(TASK REQUIREMENTS):
Lines with "Identify" in them are to be located in the listing below and copied.

(MATERIAL SHOWN):
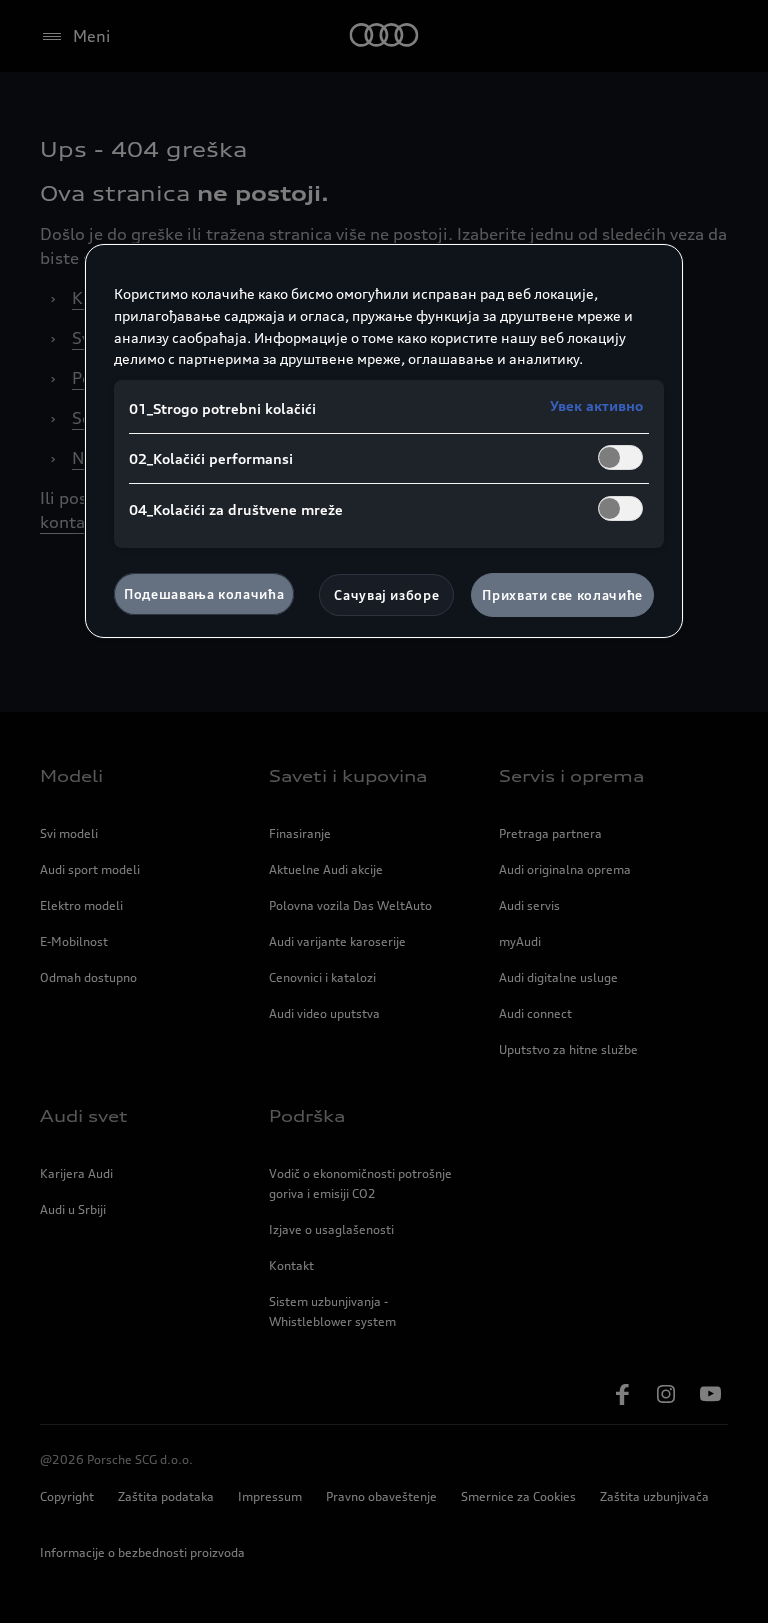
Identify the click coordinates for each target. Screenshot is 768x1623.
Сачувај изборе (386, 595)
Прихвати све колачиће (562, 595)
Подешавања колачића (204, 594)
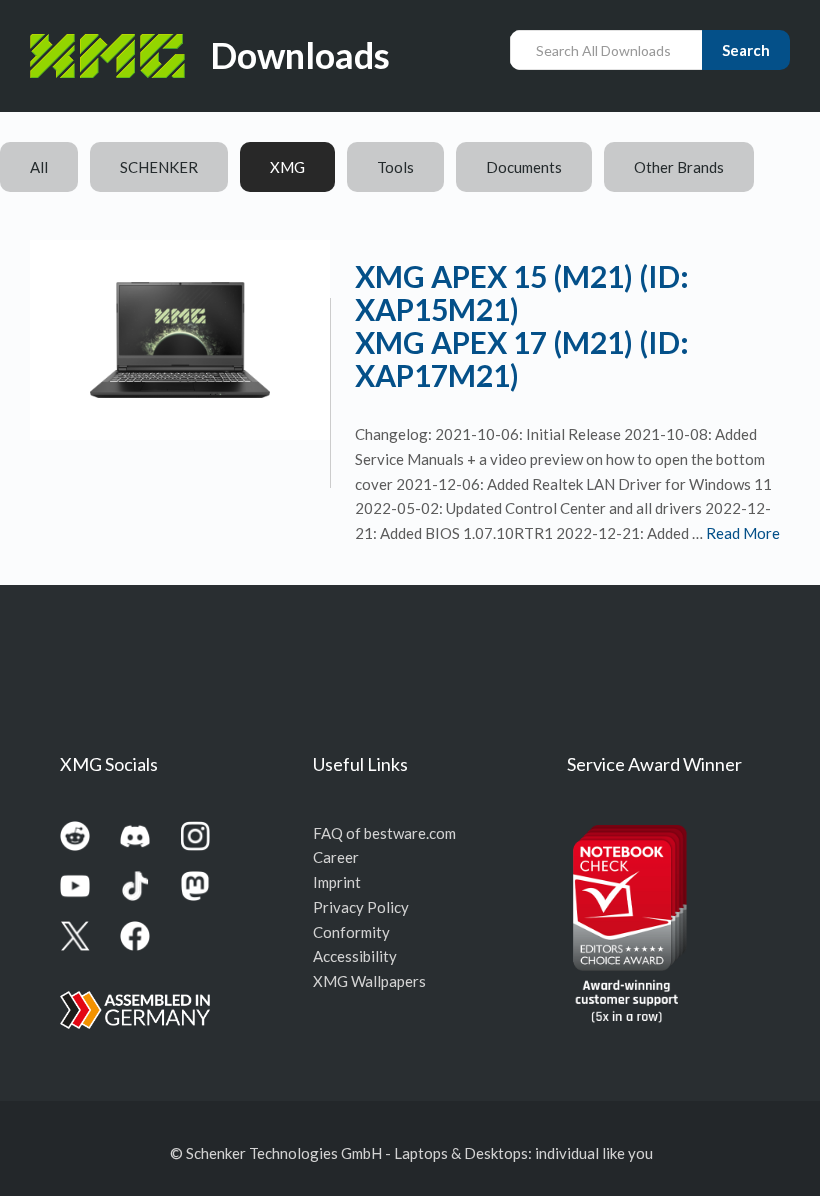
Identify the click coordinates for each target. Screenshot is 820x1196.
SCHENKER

---

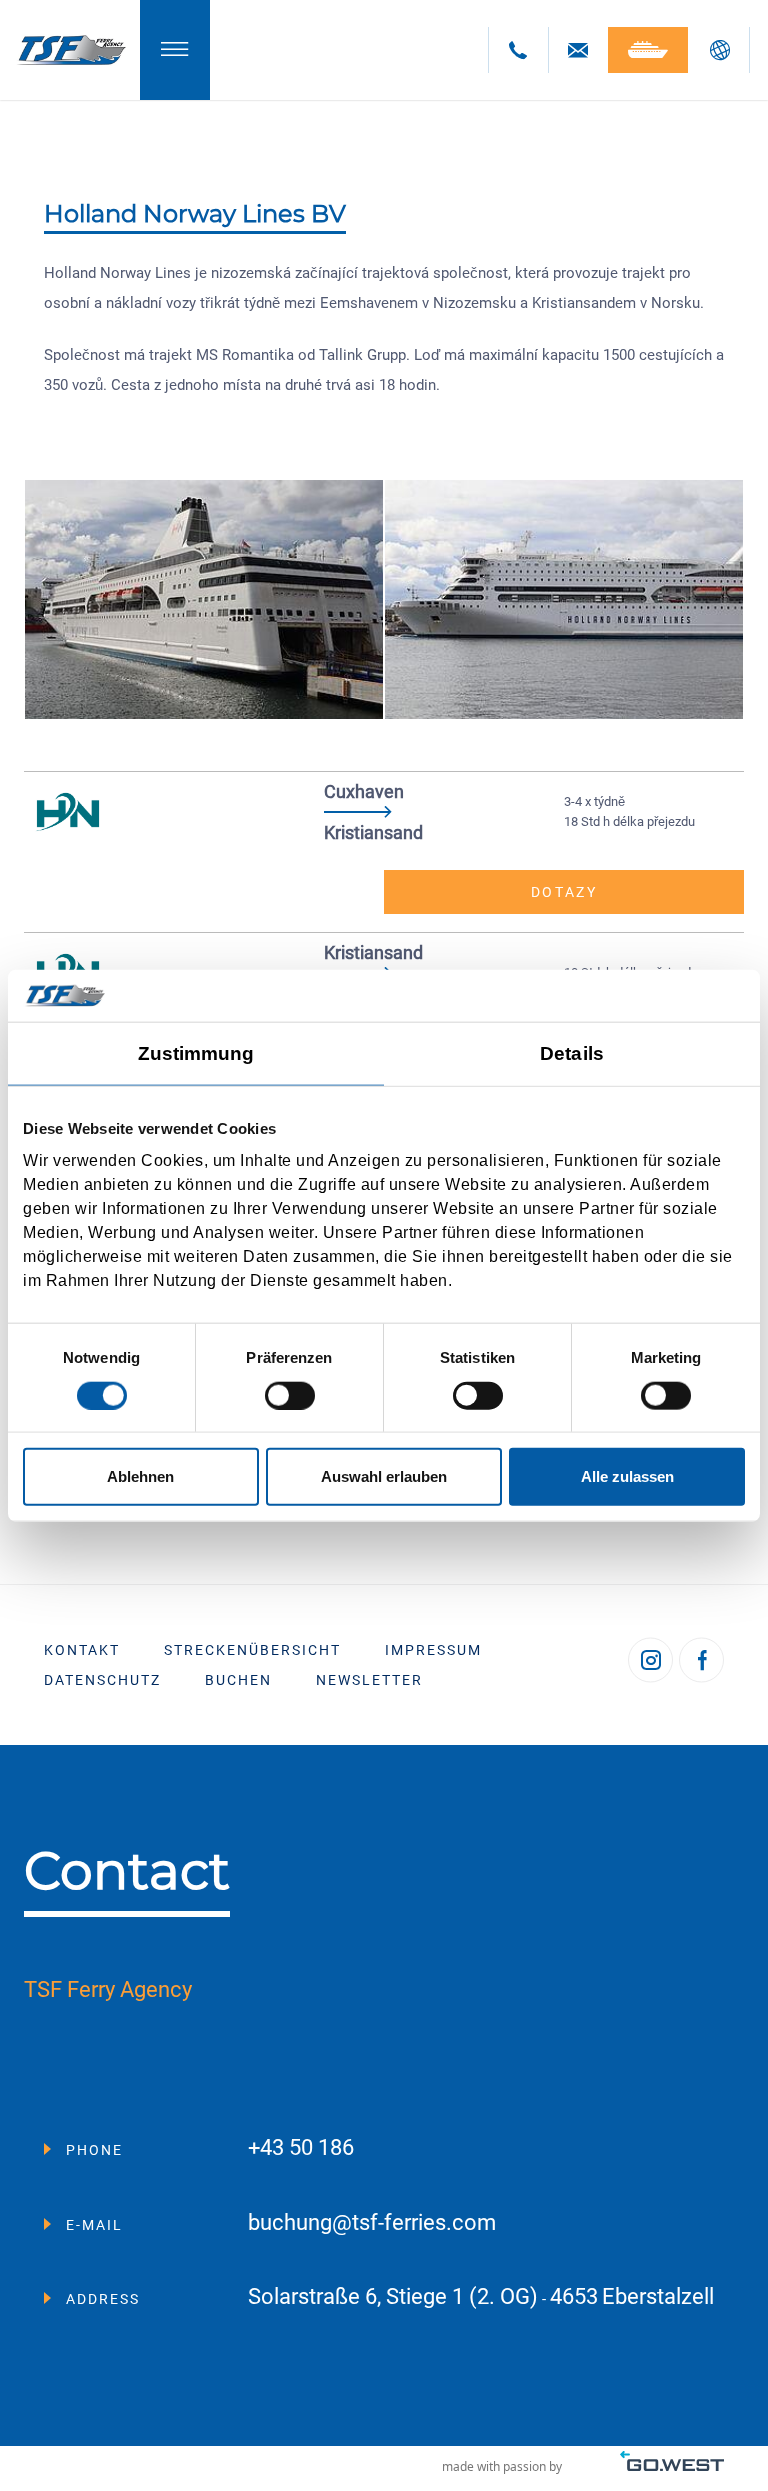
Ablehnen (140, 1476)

* * *

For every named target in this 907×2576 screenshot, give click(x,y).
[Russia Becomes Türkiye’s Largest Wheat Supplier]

(REPLY):
Identify the click coordinates for each target. Screenshot is 768x1623.
Identify the click coordinates for each target. Screenshot is 820x1196.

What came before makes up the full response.